Un livre récemment sorti compare les terroristes a des somnambules (« les nouveaux somnambules » de Nicholas Grimaldi, chez Grasset) sans doute à cause de leur regard halluciné sur les photos d’eux que l’on peut voir dans la presse : halluciné ou vide, ils ont en effet l’air d’être dans un autre monde, leur réalité n’est pas la notre :leur réel n’a rien à voir avec celui que nous partageons. Ils sont immergés dans le monde de leur croyance, et celui-ci est incompatible avec la réalité.Des meurtres absurdes conclus au nom d’idéologies aberrantes couronnés par des morts idiotes : le monde arabe a perdu la tête et n’existe plus que à travers ses manifestations de haine tous azimuts, tournées contre les Juifs, les catholiques, les chiites ou les sunnites. Ils ne rêvent plus que de bombes tuant des masses de gens, ,de décapitations, de mise en esclavage non seulement des femmes mais de pays entiers.Des idéologues aux barbes broussailleuses travaillent avec perversité des jeunes, et les persuadent que leur communauté est en état de légitime défense et que leur Dieu est attaqué par d’horribles colonialistes, ce qui justifie qu’on massacre leurs femmes et leurs enfants et que l’honneur est de tuer les bébés parce que ces colonialistes ne méritent qu’une souffrance pire encore que celle qu’ils font endurer aux musulmans.

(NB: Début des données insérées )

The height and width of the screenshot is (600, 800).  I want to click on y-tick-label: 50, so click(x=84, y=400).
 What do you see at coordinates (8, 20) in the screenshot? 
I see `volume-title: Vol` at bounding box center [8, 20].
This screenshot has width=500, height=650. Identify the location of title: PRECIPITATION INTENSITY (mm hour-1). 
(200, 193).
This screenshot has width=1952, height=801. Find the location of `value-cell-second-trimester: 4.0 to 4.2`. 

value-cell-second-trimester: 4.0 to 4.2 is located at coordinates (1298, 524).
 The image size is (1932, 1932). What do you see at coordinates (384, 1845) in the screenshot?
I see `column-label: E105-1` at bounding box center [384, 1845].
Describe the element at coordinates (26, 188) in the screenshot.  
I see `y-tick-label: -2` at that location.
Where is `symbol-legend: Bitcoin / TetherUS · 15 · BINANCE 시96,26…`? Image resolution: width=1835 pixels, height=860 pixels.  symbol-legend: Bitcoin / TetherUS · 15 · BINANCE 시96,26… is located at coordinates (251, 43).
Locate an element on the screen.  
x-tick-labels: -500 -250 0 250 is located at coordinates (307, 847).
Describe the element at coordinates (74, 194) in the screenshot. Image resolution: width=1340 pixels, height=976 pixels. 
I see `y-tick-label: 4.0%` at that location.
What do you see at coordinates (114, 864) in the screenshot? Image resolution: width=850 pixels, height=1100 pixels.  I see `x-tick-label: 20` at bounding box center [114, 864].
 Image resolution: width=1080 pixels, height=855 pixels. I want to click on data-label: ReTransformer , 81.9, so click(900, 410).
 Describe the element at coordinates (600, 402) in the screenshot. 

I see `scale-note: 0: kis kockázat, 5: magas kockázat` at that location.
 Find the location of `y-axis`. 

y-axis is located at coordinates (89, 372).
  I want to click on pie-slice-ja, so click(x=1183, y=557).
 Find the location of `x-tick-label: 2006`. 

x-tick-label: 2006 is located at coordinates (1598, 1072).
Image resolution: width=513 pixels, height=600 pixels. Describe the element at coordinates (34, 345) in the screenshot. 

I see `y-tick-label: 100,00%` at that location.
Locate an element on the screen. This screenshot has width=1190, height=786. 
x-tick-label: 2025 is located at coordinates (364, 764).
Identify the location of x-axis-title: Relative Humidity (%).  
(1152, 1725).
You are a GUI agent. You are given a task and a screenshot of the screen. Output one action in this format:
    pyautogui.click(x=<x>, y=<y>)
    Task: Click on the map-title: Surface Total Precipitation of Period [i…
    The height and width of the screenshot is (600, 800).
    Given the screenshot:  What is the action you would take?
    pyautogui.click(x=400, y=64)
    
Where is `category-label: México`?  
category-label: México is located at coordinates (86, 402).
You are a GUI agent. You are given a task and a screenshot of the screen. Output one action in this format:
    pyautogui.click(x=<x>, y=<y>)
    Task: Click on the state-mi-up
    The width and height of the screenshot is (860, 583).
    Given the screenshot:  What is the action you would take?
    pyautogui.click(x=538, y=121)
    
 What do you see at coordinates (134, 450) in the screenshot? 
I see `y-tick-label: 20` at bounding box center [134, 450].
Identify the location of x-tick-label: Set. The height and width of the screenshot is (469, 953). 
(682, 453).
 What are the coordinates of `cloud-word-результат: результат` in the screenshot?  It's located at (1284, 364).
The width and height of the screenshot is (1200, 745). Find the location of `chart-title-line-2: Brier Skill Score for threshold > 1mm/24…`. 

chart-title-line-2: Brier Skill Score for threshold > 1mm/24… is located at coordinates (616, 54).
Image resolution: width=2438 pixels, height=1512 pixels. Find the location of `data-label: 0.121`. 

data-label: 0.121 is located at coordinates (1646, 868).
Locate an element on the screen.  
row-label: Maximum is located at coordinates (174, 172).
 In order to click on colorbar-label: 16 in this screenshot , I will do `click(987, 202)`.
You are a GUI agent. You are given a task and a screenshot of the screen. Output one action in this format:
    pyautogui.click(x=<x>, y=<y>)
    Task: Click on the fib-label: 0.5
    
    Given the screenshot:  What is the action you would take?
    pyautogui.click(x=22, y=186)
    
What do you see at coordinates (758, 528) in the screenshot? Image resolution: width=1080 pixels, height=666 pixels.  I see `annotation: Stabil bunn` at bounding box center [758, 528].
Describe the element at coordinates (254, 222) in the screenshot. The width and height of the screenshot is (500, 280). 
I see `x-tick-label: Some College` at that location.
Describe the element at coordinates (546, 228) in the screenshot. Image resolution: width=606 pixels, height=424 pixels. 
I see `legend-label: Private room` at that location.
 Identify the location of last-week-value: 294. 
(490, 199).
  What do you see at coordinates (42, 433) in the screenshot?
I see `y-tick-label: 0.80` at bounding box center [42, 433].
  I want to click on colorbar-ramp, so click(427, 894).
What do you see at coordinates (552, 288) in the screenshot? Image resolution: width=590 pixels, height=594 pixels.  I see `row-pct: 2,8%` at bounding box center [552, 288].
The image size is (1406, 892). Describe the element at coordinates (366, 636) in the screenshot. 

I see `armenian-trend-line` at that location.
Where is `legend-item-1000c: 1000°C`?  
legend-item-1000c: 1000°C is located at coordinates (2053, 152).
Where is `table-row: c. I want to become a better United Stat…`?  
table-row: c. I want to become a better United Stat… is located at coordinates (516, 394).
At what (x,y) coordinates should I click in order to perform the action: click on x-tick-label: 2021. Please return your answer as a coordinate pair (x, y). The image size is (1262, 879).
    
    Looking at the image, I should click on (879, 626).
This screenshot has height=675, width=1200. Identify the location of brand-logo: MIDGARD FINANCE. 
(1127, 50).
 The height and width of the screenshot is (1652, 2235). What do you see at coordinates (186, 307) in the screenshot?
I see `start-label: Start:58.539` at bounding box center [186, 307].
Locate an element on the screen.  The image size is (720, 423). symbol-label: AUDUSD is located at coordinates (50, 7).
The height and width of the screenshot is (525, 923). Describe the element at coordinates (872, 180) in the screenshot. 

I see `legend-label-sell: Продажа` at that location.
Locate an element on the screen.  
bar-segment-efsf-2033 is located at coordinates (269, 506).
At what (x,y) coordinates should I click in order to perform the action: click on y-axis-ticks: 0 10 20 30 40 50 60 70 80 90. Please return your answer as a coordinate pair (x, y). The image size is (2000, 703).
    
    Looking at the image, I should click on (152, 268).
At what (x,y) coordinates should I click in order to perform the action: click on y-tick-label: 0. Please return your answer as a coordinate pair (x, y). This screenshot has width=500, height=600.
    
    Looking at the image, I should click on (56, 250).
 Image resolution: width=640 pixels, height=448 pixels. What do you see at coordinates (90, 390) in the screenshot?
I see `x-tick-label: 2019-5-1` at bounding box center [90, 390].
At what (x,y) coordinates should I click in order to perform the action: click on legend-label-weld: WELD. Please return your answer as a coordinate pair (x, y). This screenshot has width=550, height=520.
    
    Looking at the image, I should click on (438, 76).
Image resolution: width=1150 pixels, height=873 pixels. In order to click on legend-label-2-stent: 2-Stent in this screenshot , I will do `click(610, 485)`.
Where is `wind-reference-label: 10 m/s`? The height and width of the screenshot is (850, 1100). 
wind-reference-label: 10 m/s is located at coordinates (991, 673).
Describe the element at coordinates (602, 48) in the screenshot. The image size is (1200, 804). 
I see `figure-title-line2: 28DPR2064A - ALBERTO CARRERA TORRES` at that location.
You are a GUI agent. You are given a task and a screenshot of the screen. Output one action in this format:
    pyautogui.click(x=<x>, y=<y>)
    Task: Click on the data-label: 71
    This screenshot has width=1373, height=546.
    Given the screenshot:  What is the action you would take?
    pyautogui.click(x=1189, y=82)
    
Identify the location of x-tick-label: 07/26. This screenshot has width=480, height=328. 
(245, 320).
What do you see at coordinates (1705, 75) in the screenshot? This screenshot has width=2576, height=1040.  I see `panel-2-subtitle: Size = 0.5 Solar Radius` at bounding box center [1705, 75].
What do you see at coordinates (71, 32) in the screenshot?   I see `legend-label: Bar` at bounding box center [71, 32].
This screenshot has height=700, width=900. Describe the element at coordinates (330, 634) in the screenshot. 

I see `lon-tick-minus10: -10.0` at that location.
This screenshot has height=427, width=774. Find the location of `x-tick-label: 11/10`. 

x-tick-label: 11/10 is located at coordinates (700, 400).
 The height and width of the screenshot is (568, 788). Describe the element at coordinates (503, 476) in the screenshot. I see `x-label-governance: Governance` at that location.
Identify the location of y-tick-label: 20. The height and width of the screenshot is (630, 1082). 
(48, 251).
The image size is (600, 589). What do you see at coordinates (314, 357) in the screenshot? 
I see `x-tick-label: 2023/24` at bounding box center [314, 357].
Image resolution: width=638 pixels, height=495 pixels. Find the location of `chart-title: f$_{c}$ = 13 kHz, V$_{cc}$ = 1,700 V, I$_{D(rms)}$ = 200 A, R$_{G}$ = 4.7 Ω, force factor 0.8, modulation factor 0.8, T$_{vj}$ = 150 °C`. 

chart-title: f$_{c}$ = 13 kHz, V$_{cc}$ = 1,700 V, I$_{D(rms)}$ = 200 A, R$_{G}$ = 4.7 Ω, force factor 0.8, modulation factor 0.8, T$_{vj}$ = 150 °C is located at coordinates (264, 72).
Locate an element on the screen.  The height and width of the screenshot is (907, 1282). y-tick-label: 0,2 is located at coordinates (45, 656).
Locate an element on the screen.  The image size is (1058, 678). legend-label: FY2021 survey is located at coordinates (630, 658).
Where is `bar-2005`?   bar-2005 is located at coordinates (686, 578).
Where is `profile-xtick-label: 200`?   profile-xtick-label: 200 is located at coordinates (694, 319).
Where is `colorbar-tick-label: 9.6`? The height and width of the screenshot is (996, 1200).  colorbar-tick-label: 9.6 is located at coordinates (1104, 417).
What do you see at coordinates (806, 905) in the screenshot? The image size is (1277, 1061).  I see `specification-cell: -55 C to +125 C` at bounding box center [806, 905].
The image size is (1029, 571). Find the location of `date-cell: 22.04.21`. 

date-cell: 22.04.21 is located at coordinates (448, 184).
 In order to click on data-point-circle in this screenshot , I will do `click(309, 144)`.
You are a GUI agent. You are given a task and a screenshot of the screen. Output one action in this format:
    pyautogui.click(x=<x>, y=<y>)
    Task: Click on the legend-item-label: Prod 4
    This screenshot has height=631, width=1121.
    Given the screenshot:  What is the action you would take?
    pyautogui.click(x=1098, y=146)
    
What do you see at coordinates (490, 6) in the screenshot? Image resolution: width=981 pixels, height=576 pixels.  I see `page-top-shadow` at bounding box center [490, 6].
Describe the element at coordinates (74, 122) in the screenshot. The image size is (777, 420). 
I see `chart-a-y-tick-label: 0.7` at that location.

Le monde a connu la folie nazie, et la folie communiste, des millions de personnes sont mortes pour ces idées délirantes qui ont séduit aussi des millions de personnes. Et voici que se lève la folie du nouveau siècle, encore plus débile, mais aussi paranoiaque que les folies précédentes. Du monde entier accourent des volontaires pour mourir avec pour seule satisfaction d’entraîner dans leur perte quelques personnes qui passaient par là. Ces morts vivants, pressés d’entraîner dans leur univers de mort et d’horreur les vivants qui ne demandent que à vivre nous montrent que les forces du mal, aussitôt abattues, se reconstituent très rapidement, et que leurs germes sont une partie inextricable de notre humanité.

Les régimes totalitaires, qui persuadent les gens que l’individu n’est rien en regard de la communauté , qu’il doit tout à l’Etat ou à son groupe, formatent les gens au sacrifice total de leur vie Ainsi, avec l’aide de la propagande et du mensonge se constituent des représentations de soi désespérées ou le seul avenir radieux, hors le paradis et ses mousmées en attente de martyr, est l’application intégrale de la Chariah et le règne sans partage des ayatollahs et des sanglants émirs.